Rather shocked by an article about a book about the lynching of Sicilians in and around New Orleans in the years around 1900.
It seems that the creation of the Italian state in the middle of the nineteenth century had resulted in large numbers of unskilled, landless Sicilians whom the Italians were glad to get rid of and whom plantation owners in the US deep south were glad to take to replace the black labour which was moving north. Opportunities which looked attractive enough from Sicily, but which often, if not usually, turned out to be pretty grim when they got there.
The local whites treated them in pretty much the same way as they treated the blacks - that is to say very badly - and over time the Sicilians made common cause with the blacks.
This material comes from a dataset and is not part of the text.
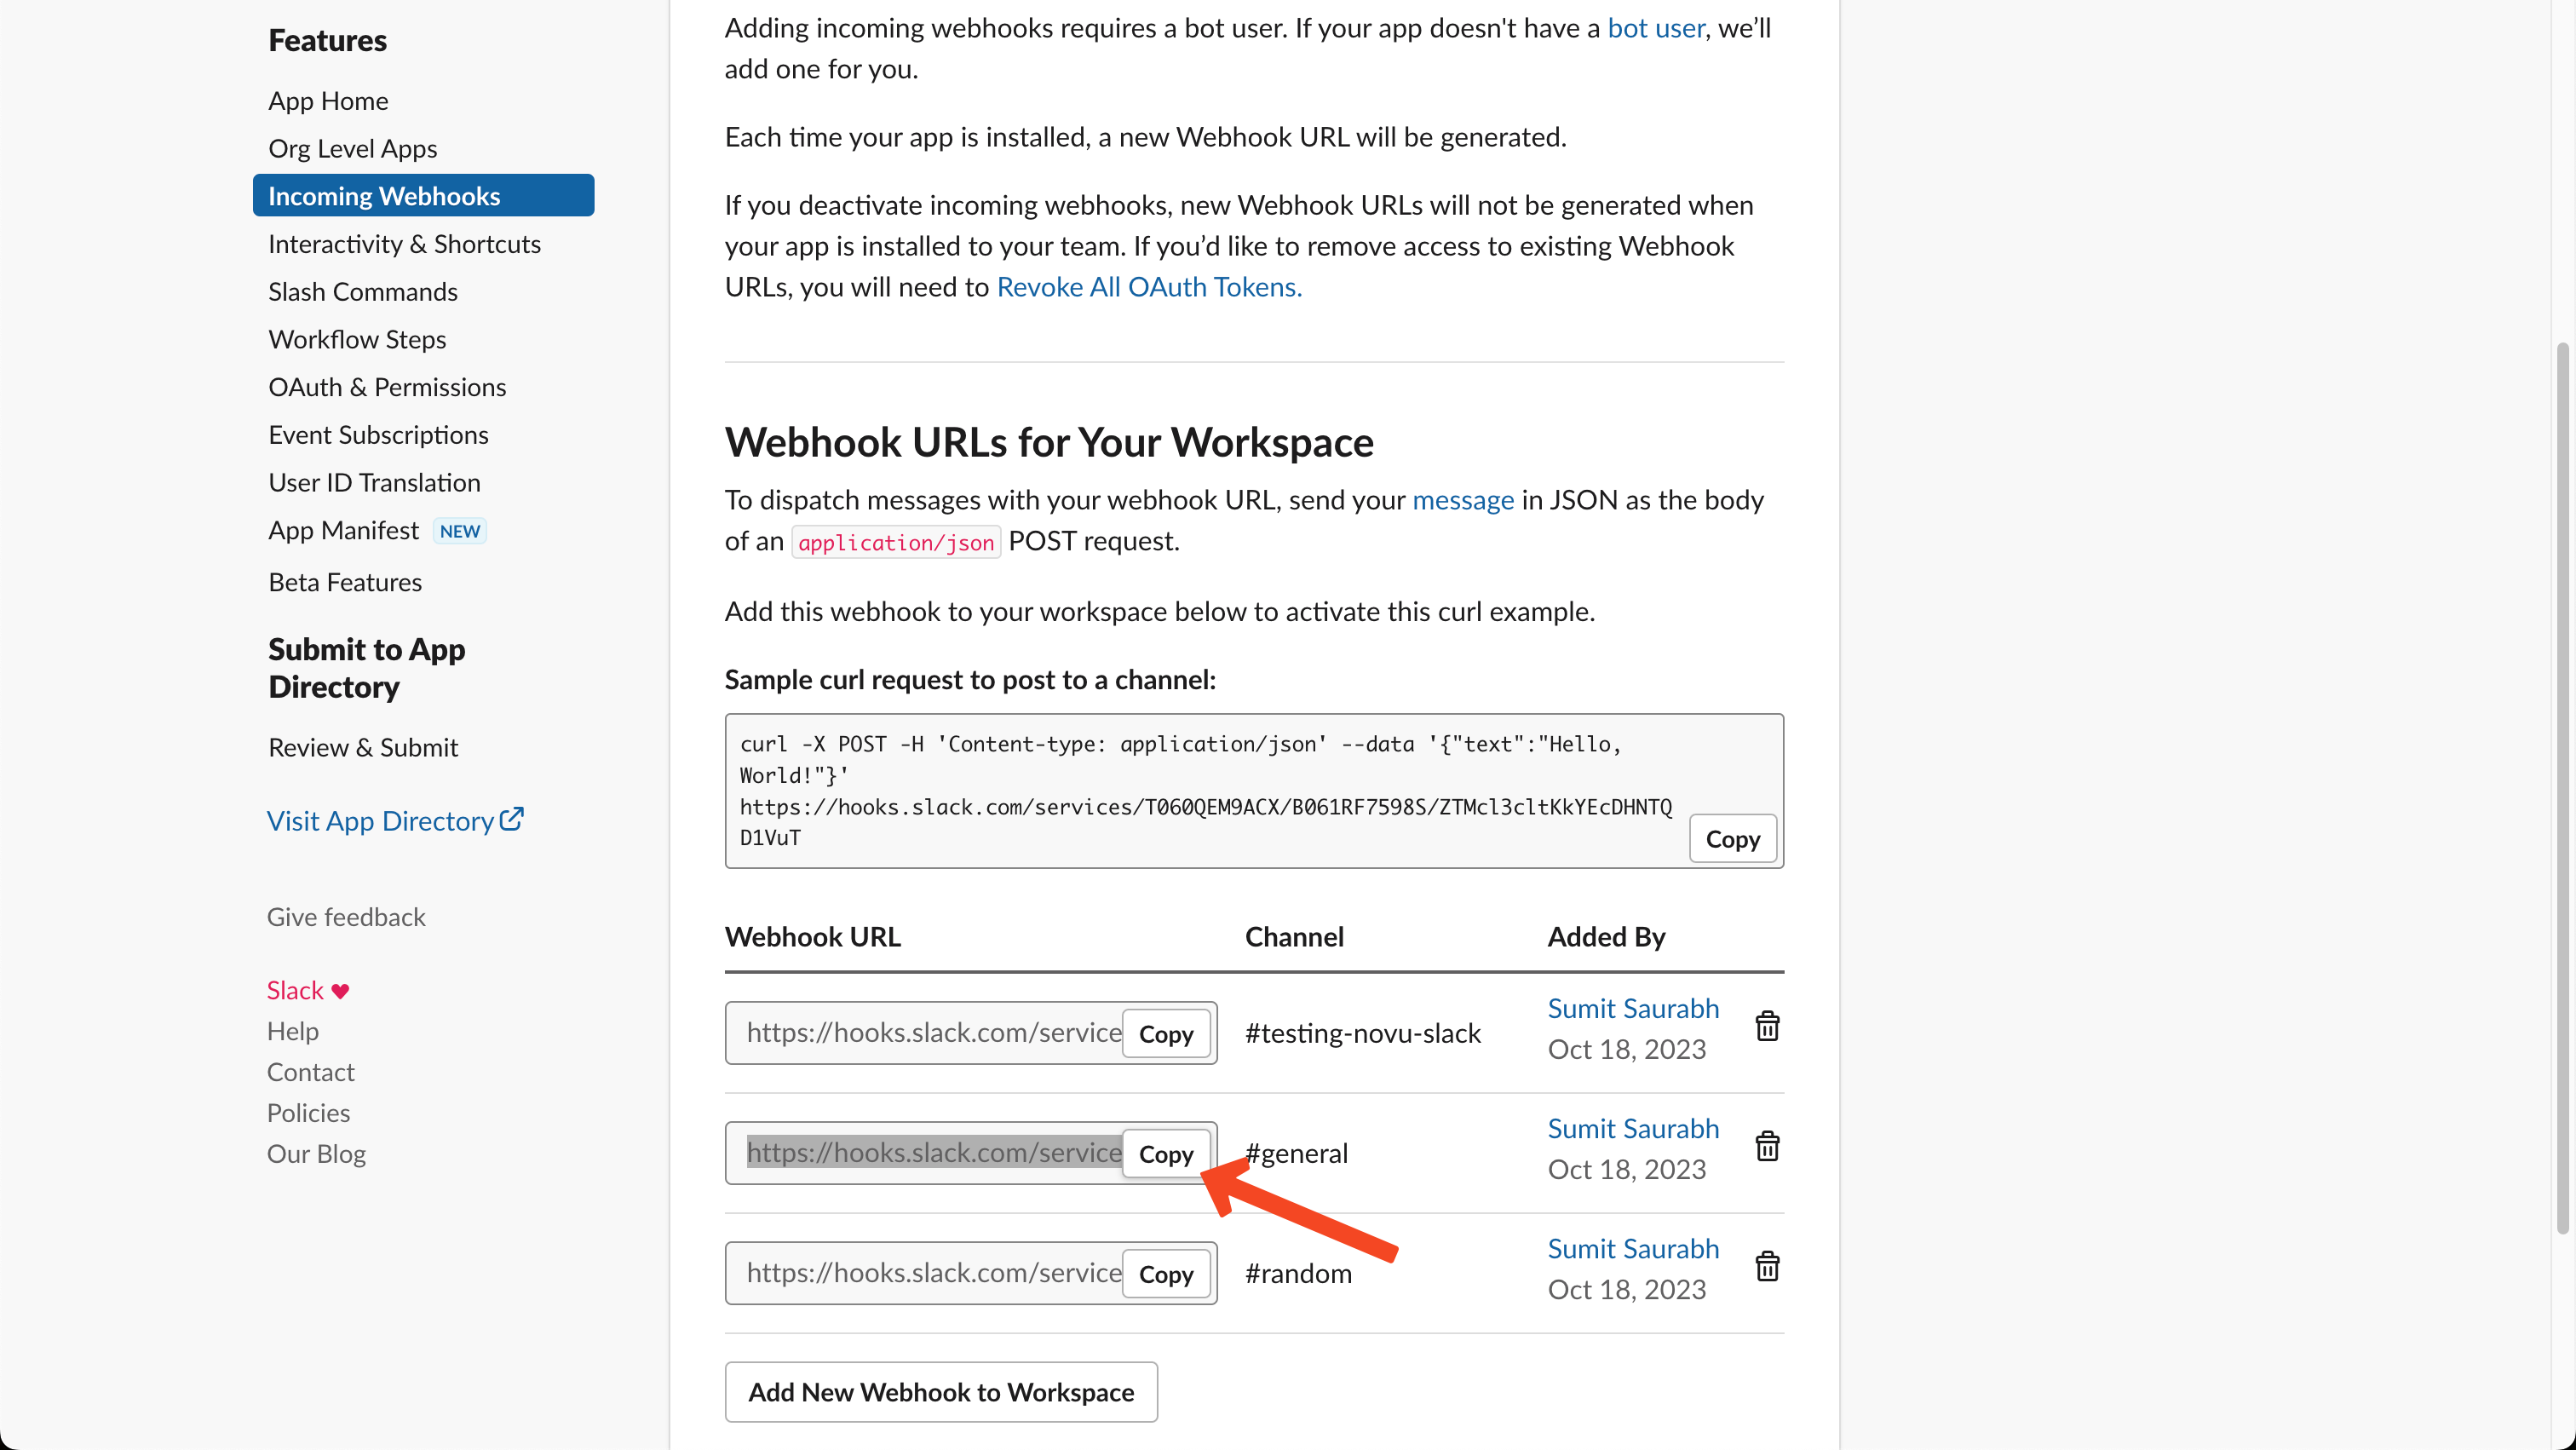Click the delete icon for #testing-novu-slack webhook

(1766, 1025)
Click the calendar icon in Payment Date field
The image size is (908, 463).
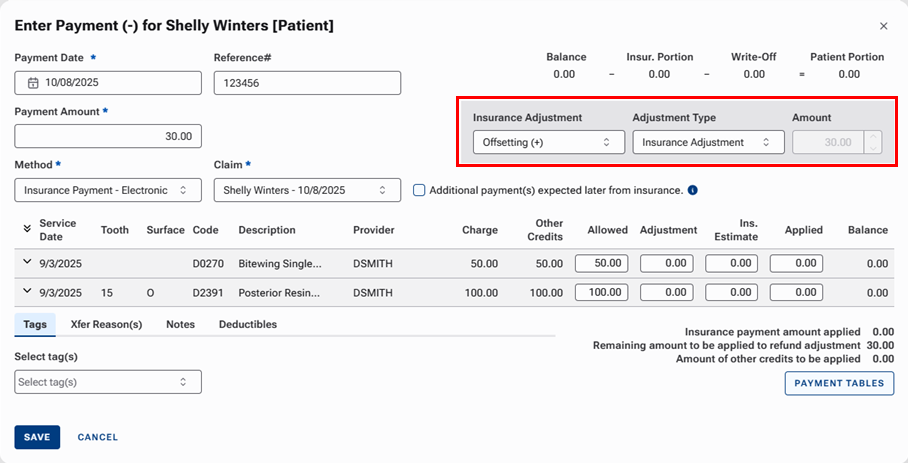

All of which culminated with a spate of lynchings around 1900, with perhaps 50 victims altogether. Not just race, as commercial rivalry was another part of the mix, as it had been with witches, several centuries earlier. About which lynchings the authorities did little, while otherwise respectable people looked on, some approvingly. Including here the future President Theodore Roosevelt.
So numbers small and it was all a long time ago - but I still found it rather shocking. A reminder that the ugly violence which is all too much part of life in the US has taken and continues to take many forms.
The piece closes by telling us that the author has been unable to arrange for publication into English. All the Amazons I tried know about the book, but the only translation I could find, into German, turned up in Amazon France. Sadly, no good to me.
Reference 1: NYRB - Vol.LXVI, No.10 - June 6, 2019.
Reference 2: Storia vera e terribile tra Sicilia e America - Enrico Deaglio - 2015.